[Task prompt]
Where the line with "Given: Open the Apply Scene dropdown arrow" appears in the records below, start there and transcribe each line exactly through the last.
***** Records supplied *****
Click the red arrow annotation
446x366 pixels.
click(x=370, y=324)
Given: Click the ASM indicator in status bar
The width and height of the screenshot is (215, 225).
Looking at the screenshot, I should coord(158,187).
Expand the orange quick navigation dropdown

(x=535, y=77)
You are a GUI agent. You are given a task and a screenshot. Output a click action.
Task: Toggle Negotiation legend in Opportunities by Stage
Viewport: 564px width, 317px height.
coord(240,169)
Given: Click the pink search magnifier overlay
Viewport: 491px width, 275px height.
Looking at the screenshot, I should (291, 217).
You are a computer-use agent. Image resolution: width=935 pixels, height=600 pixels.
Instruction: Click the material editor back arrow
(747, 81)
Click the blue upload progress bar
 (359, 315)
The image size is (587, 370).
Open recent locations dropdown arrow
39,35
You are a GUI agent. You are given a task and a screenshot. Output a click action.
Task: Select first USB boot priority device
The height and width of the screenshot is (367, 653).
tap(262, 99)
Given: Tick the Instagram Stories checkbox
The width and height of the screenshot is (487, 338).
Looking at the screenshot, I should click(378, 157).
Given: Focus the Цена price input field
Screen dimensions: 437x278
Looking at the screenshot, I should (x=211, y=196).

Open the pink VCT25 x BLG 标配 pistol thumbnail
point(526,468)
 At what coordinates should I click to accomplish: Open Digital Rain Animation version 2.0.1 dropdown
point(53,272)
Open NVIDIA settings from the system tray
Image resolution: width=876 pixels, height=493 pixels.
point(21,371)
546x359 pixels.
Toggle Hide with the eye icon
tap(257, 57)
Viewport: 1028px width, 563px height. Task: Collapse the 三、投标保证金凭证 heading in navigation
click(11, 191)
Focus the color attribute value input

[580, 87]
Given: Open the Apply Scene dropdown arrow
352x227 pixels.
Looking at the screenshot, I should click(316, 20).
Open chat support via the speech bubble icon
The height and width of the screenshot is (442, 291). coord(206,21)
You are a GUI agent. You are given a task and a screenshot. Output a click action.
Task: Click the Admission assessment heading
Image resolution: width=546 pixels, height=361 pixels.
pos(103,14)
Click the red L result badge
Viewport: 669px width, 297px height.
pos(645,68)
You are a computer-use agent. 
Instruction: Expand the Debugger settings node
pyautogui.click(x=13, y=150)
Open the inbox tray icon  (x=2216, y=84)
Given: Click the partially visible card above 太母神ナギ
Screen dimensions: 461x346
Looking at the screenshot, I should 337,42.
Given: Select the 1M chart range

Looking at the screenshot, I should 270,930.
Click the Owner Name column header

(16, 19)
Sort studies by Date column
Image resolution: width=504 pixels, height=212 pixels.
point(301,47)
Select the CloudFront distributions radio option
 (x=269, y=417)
*****
[Completed exercise]
Given: Open the Apply Scene dropdown arrow
352x227 pixels.
Looking at the screenshot, I should click(316, 20).
Open chat support via the speech bubble icon
The height and width of the screenshot is (442, 291). coord(206,21)
You are a GUI agent. You are given a task and a screenshot. Output a click action.
Task: Click the Admission assessment heading
Image resolution: width=546 pixels, height=361 pixels.
pos(103,14)
Click the red L result badge
Viewport: 669px width, 297px height.
pos(645,68)
You are a computer-use agent. 
Instruction: Expand the Debugger settings node
pyautogui.click(x=13, y=150)
Open the inbox tray icon  (x=2216, y=84)
Given: Click the partially visible card above 太母神ナギ
Screen dimensions: 461x346
Looking at the screenshot, I should 337,42.
Given: Select the 1M chart range

Looking at the screenshot, I should 270,930.
Click the Owner Name column header

(16, 19)
Sort studies by Date column
Image resolution: width=504 pixels, height=212 pixels.
point(301,47)
Select the CloudFront distributions radio option
 (x=269, y=417)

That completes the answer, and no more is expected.